Despite treatment with amphotericin B plus flucytosine, 34% of patients with C.gattii meningitis in Papua New Guinea died during their first admission, at a median of 8 days.52 In addition, over a third of survivors were left blind and many had hearing loss. A high rate of neurological sequelae has also been documented in series of C.gattii infections in Australia.27,51

Prevention

It is probably common sense for high-risk patients to avoid exposure to high concentrations of C.neoformans as may be found, for example, in places heavily contaminated with pigeon excreta. Nevertheless, epidemiological studies18 and the fact that many cases may represent reactivation of latent infection suggest avoidance of exposure is not a realistic strategy in most cases. Randomized trials and case–control studies have shown that primary antifungal prophylaxis with fluconazole dramatically reduces cryptococcal meningitis in AIDS patients with low CD4 counts.69,70 Nevertheless such a strategy was never widely adopted in developed countries because of the declining incidence of cryptococcal infection associated with the advent of antiretroviral therapy and concern about development of azole-resistant candidiasis. A study of fluconazole prophylaxis is ongoing in Africa, where the incidence of cryptococcal disease is still very high, and in Thailand many HIV clinics started using fluconazole prophylaxis for patients with a low CD4 count once the generic drug became available and before antiretroviral therapy was widely available. Where and when available, antiretroviral therapy represents the best prophylaxis to prevent HIV-associated cryptococcal disease.

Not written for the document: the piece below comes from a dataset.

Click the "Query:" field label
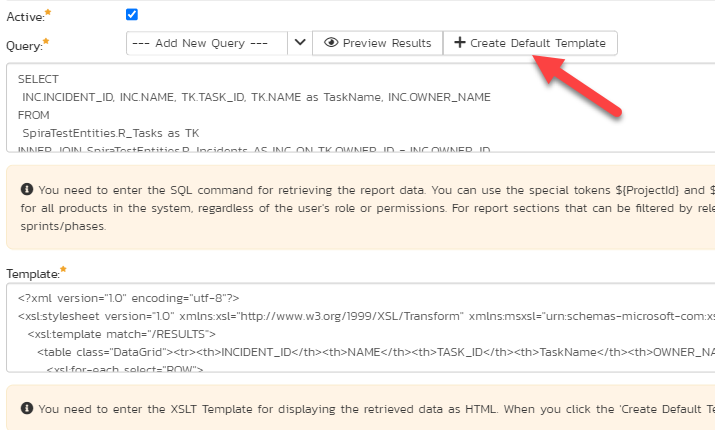This screenshot has height=430, width=715. [x=25, y=44]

A conjugate cryptococcal glucuronoxylomannan–tetanus toxoid vaccine71 and capsular polysaccharide peptide mimotope-based vaccines72 have been shown to be protective in mice, and the former was immunogenic in humans, but its efficacy has not been tested in high-risk patients. Active immunization against C.neoformans remains the eventual aim of studies to identify important T-cell epitopes.

Future work

New azole and echinocandin antifungals have been developed to treat Candida and Aspergillus infections. Unfortunately, echinocandins have little activity against C.neoformans in which the target β1–3 glucan linkage in the cell wall is not important. Voriconazole has good in vitro activity against C.neoformans, and has been used with good results in some refractory cases of cryptococcosis.73 However, there are no comparative data yet and animal studies do not suggest a great improvement over fluconazole. Thus immediate prospects for improving antifungal treatment rest largely with exploration of different drug combinations and dosages and working to improve the availability of current drugs in resource-poor areas with the highest burden of disease. The fungicidal activity of novel drug combinations can be accurately assessed with small numbers of patients using serial quantitative CSF cultures to determine the rate of clearance of infection.37 The most promising regimens could then move forward to clinical endpoint studies. Short courses of higher-dose conventional amphotericin B and high-dose liposomal amphotericin B with or without flucytosine, high-dose fluconazole with or without amphotericin B, amphotericin B plus voriconazole and adjunctive IFN-γ could all be tested in this way. If more rapidly fungicidal regimes could be defined, the period of induction intravenous therapy could perhaps be reduced to <2 weeks with consequent savings in the cost of hospitalization and intravenous therapy.

Work needs to be done to improve access to antifungal drugs in many areas. While the cost of antiretroviral drugs has reduced markedly in recent years, amphotericin B remains relatively expensive in some countries. For example, in South Africa, 50 mg of amphotericin B costs 140–150 Rand (£12–13), compared with less than £4 in the UK. Flucytosine, although a simple molecule long out of patent, is not readily available in many countries.

Of equal importance to optimizing our use of antifungal drugs, studies are needed to understand the basis of altered mental status in cryptococcal meningitis, given its prognostic significance, and controlled trials are needed to direct the management of raised intracranial pressure.